Shut up and do something

Got a great idea to solve a pressing problem facing humanity? Then this contest sponsored by the Buckminster Fuller Institutewhich co-sponsored last year’s design science lab at UNCA—may just be what you’re looking for.

The New York City-based institute has announced a call for entries to “The Buckminster Fuller Challenge,” an international design science competition which seeks to confer a prize of $100,000 on a single winning solution.

Prize monies will be awarded in June 2008 to support the development and implementation of a solution that has significant potential to solve humanity’s most pressing problems in the shortest possible time while enhancing the Earth’s ecological integrity.

Inspired by the life and work of visionary 20th century futurist and global thinker, R. Buckminster Fuller, who created the geodesic dome during his tenure at Black Mountain College, The Challenge seeks solutions that epitomize what Fuller called the “trimtab principle.” The trimtab — a nautical term for a tiny rudder on the trailing edge of the main rudder of very large vessels, causes an initial momentum allowing the main rudder to turn with less effort in pulling the whole ship around.

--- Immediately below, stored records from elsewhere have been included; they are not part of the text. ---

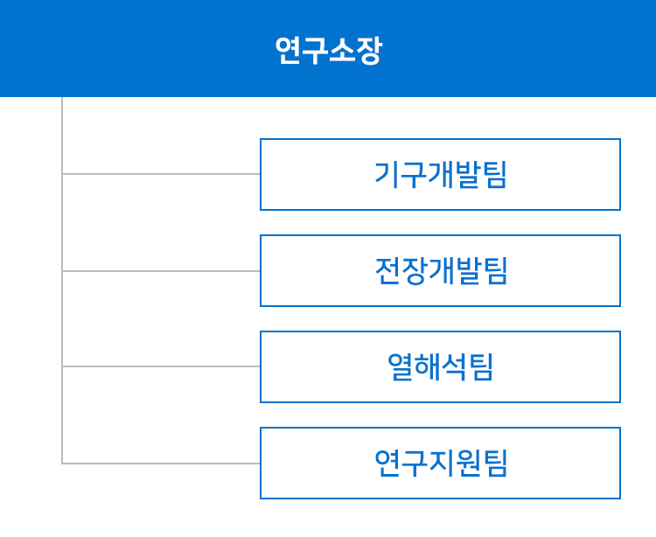Screen dimensions: 656x537
Task: Click connector line leading to 전장개발팀
Action: click(161, 271)
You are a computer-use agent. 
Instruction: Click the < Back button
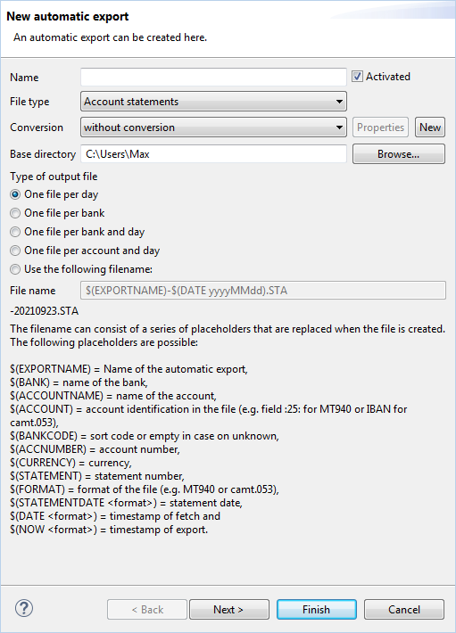147,609
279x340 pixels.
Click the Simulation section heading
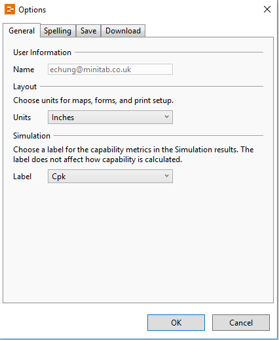coord(31,136)
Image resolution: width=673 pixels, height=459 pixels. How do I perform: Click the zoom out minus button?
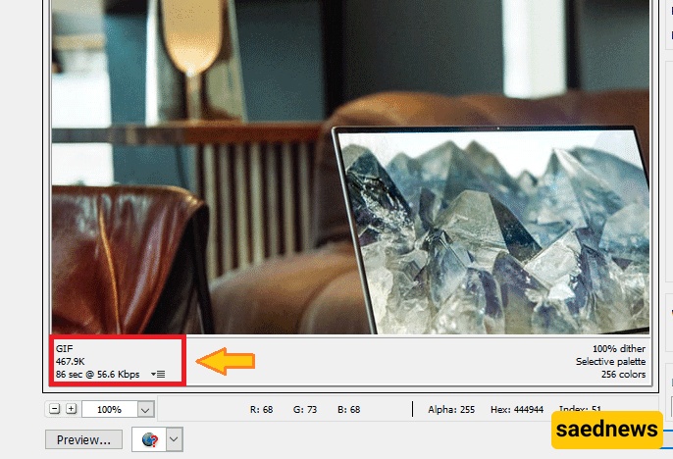pyautogui.click(x=55, y=409)
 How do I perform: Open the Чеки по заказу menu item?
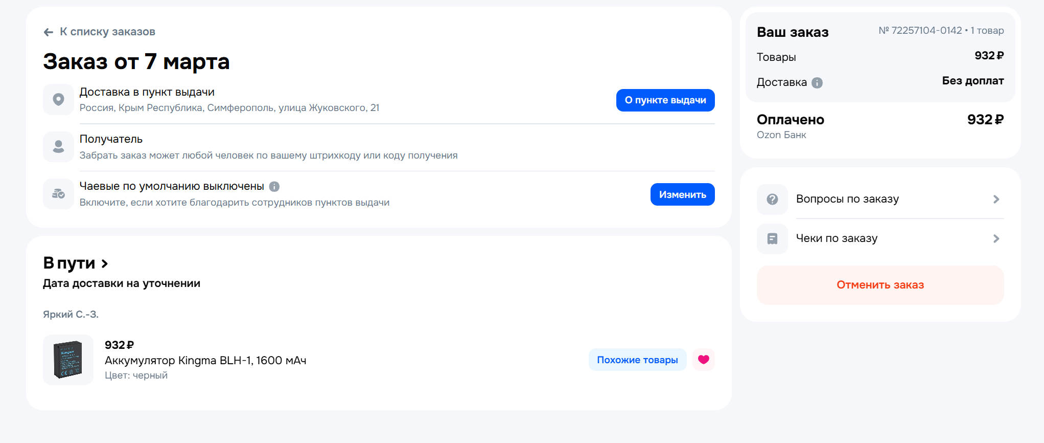point(837,238)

“The winning solution will demonstrate how a relatively small effort — in terms of energy and resources — precisely applied at the right time and place can put the ship onto a whole new course,” says a release from BFI. “We think there are solutions out there, in the hands of visionary individuals and teams of people, that will play a pivotal role in helping to turn things around.”

The Buckminster Fuller Challenge was announced to the public on July 12 in honor of of Buckminster Fuller’s 112th birthday. “We have had a tremendous response,” explains Angela Molenaar, Challenge co-director and BFI’s director of development.

“Participants in The Challenge can submit solutions from any domain of human endeavor, focused on the problem they feel most urgently in need of attention” Molenaar says. “Fuller’s pioneering example of ground breaking, highly original solutions to problems such as shelter and transportation serve as an inspiration for the approach we have taken in crafting the call for proposals. We have deliberately avoided limiting The Challenge to a particular professional field and topical focus, in an effort to capture Fuller’s comprehensive approach to problem-solving. You never know what form a brilliant idea might take, and we want to The Buckminster Fuller Challenge to attract the very best ideas out there.”

Submissions to The Buckminster Challenge will be accepted through midnight Oct. 30.